Give again the line that contains "Приспособления для сварочных работ (41, 624)" and every line after it to the end of the records. Keep them exactly as they are and add nothing.

Saved entries:

BEGIN

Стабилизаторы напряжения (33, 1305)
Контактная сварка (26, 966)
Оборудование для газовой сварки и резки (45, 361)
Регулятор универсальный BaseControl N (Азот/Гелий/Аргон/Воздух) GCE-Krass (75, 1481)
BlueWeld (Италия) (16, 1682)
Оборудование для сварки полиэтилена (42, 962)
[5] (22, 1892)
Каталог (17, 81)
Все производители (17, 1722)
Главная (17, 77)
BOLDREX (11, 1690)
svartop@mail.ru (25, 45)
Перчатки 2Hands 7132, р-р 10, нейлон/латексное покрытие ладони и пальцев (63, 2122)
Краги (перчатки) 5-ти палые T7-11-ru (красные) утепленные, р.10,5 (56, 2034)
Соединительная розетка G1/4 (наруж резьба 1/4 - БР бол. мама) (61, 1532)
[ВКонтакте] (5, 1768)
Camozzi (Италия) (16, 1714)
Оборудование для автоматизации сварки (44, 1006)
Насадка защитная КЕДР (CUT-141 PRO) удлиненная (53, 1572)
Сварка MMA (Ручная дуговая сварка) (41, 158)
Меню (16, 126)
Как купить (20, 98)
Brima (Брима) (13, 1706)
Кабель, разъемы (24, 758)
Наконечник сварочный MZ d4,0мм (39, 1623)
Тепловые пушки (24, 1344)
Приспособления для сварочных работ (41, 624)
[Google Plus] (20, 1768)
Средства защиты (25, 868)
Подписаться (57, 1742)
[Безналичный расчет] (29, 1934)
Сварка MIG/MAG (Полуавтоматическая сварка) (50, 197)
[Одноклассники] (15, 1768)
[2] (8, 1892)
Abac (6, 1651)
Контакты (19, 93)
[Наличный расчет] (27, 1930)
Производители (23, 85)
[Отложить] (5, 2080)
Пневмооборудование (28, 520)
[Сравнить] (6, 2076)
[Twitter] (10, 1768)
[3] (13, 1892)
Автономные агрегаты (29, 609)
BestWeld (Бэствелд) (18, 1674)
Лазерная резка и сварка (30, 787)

END

Exercise answer.
Приспособления для сварочных работ (41, 624)
[Google Plus] (20, 1768)
Средства защиты (25, 868)
Подписаться (57, 1742)
[Безналичный расчет] (29, 1934)
Сварка MIG/MAG (Полуавтоматическая сварка) (50, 197)
[Одноклассники] (15, 1768)
[2] (8, 1892)
Abac (6, 1651)
Контакты (19, 93)
[Наличный расчет] (27, 1930)
Производители (23, 85)
[Отложить] (5, 2080)
Пневмооборудование (28, 520)
[Сравнить] (6, 2076)
[Twitter] (10, 1768)
[3] (13, 1892)
Автономные агрегаты (29, 609)
BestWeld (Бэствелд) (18, 1674)
Лазерная резка и сварка (30, 787)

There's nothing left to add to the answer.